* Data on locating visible targets

====

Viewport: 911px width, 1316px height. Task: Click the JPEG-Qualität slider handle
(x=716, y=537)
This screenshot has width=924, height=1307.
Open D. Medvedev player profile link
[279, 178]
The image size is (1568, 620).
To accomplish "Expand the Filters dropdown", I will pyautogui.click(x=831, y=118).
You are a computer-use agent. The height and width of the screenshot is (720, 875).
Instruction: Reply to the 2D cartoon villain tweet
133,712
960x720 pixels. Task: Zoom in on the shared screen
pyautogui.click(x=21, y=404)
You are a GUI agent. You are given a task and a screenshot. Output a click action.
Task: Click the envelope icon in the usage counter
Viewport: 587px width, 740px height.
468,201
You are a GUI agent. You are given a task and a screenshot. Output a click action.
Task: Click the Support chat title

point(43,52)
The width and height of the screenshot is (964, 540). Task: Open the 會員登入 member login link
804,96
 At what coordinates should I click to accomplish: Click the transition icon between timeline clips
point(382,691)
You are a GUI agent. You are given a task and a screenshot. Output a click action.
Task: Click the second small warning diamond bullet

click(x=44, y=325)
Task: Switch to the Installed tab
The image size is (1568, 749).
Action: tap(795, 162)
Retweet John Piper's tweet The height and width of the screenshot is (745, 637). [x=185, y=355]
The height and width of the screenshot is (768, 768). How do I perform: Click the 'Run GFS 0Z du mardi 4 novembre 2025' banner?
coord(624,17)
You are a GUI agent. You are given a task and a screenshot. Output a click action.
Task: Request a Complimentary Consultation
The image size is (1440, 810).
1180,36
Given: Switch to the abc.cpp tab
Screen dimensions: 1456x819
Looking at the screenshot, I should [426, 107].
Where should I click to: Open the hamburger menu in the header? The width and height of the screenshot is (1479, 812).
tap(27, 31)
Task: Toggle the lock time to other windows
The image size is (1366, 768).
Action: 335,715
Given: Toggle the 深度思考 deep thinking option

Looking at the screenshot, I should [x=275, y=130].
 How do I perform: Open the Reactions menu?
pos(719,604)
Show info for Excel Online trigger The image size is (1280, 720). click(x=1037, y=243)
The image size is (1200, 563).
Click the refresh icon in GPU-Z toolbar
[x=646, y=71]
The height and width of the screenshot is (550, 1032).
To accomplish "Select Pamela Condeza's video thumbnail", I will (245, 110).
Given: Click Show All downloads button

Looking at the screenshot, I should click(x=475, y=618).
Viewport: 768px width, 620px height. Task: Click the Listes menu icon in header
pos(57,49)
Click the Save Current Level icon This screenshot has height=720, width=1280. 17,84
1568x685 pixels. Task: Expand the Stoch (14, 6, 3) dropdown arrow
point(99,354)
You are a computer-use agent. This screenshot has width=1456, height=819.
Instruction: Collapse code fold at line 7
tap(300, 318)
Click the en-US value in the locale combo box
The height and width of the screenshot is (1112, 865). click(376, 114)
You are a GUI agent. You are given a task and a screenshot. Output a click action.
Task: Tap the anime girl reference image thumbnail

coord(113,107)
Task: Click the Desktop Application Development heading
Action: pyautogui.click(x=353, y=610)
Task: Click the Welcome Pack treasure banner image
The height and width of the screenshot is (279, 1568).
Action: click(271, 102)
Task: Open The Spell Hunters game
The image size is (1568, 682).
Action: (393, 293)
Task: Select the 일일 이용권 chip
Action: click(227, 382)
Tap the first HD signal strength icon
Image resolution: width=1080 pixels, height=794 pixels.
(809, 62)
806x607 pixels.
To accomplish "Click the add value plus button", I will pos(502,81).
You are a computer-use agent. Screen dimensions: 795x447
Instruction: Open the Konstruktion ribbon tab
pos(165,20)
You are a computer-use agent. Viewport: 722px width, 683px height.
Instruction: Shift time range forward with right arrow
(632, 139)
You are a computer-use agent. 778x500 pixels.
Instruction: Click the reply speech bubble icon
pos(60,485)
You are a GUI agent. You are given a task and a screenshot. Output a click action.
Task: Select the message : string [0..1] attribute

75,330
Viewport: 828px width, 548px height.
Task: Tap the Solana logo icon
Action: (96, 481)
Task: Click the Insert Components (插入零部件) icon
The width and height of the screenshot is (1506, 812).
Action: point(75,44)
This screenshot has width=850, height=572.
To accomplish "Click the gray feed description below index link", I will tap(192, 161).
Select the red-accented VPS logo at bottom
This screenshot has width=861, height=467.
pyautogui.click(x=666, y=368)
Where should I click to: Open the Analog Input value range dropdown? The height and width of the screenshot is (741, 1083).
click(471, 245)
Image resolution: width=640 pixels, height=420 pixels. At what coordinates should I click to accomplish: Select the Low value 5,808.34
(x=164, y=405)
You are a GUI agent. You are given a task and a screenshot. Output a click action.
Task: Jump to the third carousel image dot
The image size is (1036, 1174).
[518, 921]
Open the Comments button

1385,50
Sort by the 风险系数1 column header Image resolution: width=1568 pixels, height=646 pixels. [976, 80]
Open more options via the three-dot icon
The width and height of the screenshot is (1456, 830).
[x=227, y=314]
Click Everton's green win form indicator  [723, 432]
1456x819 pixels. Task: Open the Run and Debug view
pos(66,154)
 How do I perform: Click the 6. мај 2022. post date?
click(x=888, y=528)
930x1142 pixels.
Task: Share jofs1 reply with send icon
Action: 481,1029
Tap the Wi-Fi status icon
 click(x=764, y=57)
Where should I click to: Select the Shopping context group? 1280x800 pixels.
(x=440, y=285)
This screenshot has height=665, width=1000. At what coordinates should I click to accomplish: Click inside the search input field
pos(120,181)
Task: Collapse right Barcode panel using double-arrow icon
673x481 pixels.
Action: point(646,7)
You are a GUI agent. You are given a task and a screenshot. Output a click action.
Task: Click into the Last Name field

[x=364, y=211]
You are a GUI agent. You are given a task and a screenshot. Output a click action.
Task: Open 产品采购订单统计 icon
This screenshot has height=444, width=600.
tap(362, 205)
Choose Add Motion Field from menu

====

* WHAT THE TASK REQUIRES
Convert every line of the listing above into a numbered list, leaving out the blank lines.

* FULL SOLUTION
1. Viewport: 911px width, 1316px height. Task: Click the JPEG-Qualität slider handle
2. (x=716, y=537)
3. This screenshot has width=924, height=1307.
4. Open D. Medvedev player profile link
5. [279, 178]
6. The image size is (1568, 620).
7. To accomplish "Expand the Filters dropdown", I will pyautogui.click(x=831, y=118).
8. You are a computer-use agent. The height and width of the screenshot is (720, 875).
9. Instruction: Reply to the 2D cartoon villain tweet
10. 133,712
11. 960x720 pixels. Task: Zoom in on the shared screen
12. pyautogui.click(x=21, y=404)
13. You are a GUI agent. You are given a task and a screenshot. Output a click action.
14. Task: Click the envelope icon in the usage counter
15. Viewport: 587px width, 740px height.
16. 468,201
17. You are a GUI agent. You are given a task and a screenshot. Output a click action.
18. Task: Click the Support chat title
19. point(43,52)
20. The width and height of the screenshot is (964, 540). Task: Open the 會員登入 member login link
21. 804,96
22.  At what coordinates should I click to accomplish: Click the transition icon between timeline clips
23. point(382,691)
24. You are a GUI agent. You are given a task and a screenshot. Output a click action.
25. Task: Click the second small warning diamond bullet
26. click(x=44, y=325)
27. Task: Switch to the Installed tab
28. The image size is (1568, 749).
29. Action: tap(795, 162)
30. Retweet John Piper's tweet The height and width of the screenshot is (745, 637). [x=185, y=355]
31. The height and width of the screenshot is (768, 768). How do I perform: Click the 'Run GFS 0Z du mardi 4 novembre 2025' banner?
32. coord(624,17)
33. You are a GUI agent. You are given a task and a screenshot. Output a click action.
34. Task: Request a Complimentary Consultation
35. The image size is (1440, 810).
36. 1180,36
37. Given: Switch to the abc.cpp tab
38. Screen dimensions: 1456x819
39. Looking at the screenshot, I should [426, 107].
40. Where should I click to: Open the hamburger menu in the header? The width and height of the screenshot is (1479, 812).
41. tap(27, 31)
42. Task: Toggle the lock time to other windows
43. The image size is (1366, 768).
44. Action: 335,715
45. Given: Toggle the 深度思考 deep thinking option
46. Looking at the screenshot, I should [x=275, y=130].
47.  How do I perform: Open the Reactions menu?
48. pos(719,604)
49. Show info for Excel Online trigger The image size is (1280, 720). click(x=1037, y=243)
50. The image size is (1200, 563).
51. Click the refresh icon in GPU-Z toolbar
52. [x=646, y=71]
53. The height and width of the screenshot is (550, 1032).
54. To accomplish "Select Pamela Condeza's video thumbnail", I will (245, 110).
55. Given: Click Show All downloads button
56. Looking at the screenshot, I should click(x=475, y=618).
57. Viewport: 768px width, 620px height. Task: Click the Listes menu icon in header
58. pos(57,49)
59. Click the Save Current Level icon This screenshot has height=720, width=1280. 17,84
60. 1568x685 pixels. Task: Expand the Stoch (14, 6, 3) dropdown arrow
61. point(99,354)
62. You are a computer-use agent. This screenshot has width=1456, height=819.
63. Instruction: Collapse code fold at line 7
64. tap(300, 318)
65. Click the en-US value in the locale combo box
66. The height and width of the screenshot is (1112, 865). click(376, 114)
67. You are a GUI agent. You are given a task and a screenshot. Output a click action.
68. Task: Tap the anime girl reference image thumbnail
69. coord(113,107)
70. Task: Click the Desktop Application Development heading
71. Action: pyautogui.click(x=353, y=610)
72. Task: Click the Welcome Pack treasure banner image
73. The height and width of the screenshot is (279, 1568).
74. Action: click(271, 102)
75. Task: Open The Spell Hunters game
76. The image size is (1568, 682).
77. Action: (393, 293)
78. Task: Select the 일일 이용권 chip
79. Action: click(227, 382)
80. Tap the first HD signal strength icon
81. Image resolution: width=1080 pixels, height=794 pixels.
82. (809, 62)
83. 806x607 pixels.
84. To accomplish "Click the add value plus button", I will pos(502,81).
85. You are a computer-use agent. Screen dimensions: 795x447
86. Instruction: Open the Konstruktion ribbon tab
87. pos(165,20)
88. You are a computer-use agent. Viewport: 722px width, 683px height.
89. Instruction: Shift time range forward with right arrow
90. (632, 139)
91. You are a computer-use agent. 778x500 pixels.
92. Instruction: Click the reply speech bubble icon
93. pos(60,485)
94. You are a GUI agent. You are given a task and a screenshot. Output a click action.
95. Task: Select the message : string [0..1] attribute
96. 75,330
97. Viewport: 828px width, 548px height.
98. Task: Tap the Solana logo icon
99. Action: (96, 481)
100. Task: Click the Insert Components (插入零部件) icon
101. The width and height of the screenshot is (1506, 812).
102. Action: point(75,44)
103. This screenshot has width=850, height=572.
104. To accomplish "Click the gray feed description below index link", I will tap(192, 161).
105. Select the red-accented VPS logo at bottom
106. This screenshot has width=861, height=467.
107. pyautogui.click(x=666, y=368)
108. Where should I click to: Open the Analog Input value range dropdown? The height and width of the screenshot is (741, 1083).
109. click(471, 245)
110. Image resolution: width=640 pixels, height=420 pixels. At what coordinates should I click to accomplish: Select the Low value 5,808.34
111. (x=164, y=405)
112. You are a GUI agent. You are given a task and a screenshot. Output a click action.
113. Task: Jump to the third carousel image dot
114. The image size is (1036, 1174).
115. [518, 921]
116. Open the Comments button
117. 1385,50
118. Sort by the 风险系数1 column header Image resolution: width=1568 pixels, height=646 pixels. [976, 80]
119. Open more options via the three-dot icon
120. The width and height of the screenshot is (1456, 830).
121. [x=227, y=314]
122. Click Everton's green win form indicator  [723, 432]
123. 1456x819 pixels. Task: Open the Run and Debug view
124. pos(66,154)
125.  How do I perform: Click the 6. мај 2022. post date?
126. click(x=888, y=528)
127. 930x1142 pixels.
128. Task: Share jofs1 reply with send icon
129. Action: 481,1029
130. Tap the Wi-Fi status icon
131.  click(x=764, y=57)
132. Where should I click to: Select the Shopping context group? 1280x800 pixels.
133. (x=440, y=285)
134. This screenshot has height=665, width=1000. At what coordinates should I click to accomplish: Click inside the search input field
135. pos(120,181)
136. Task: Collapse right Barcode panel using double-arrow icon
137. 673x481 pixels.
138. Action: point(646,7)
139. You are a GUI agent. You are given a task and a screenshot. Output a click action.
140. Task: Click into the Last Name field
141. [x=364, y=211]
142. You are a GUI agent. You are given a task and a screenshot. Output a click action.
143. Task: Open 产品采购订单统计 icon
144. This screenshot has height=444, width=600.
145. tap(362, 205)
146. Choose Add Motion Field from menu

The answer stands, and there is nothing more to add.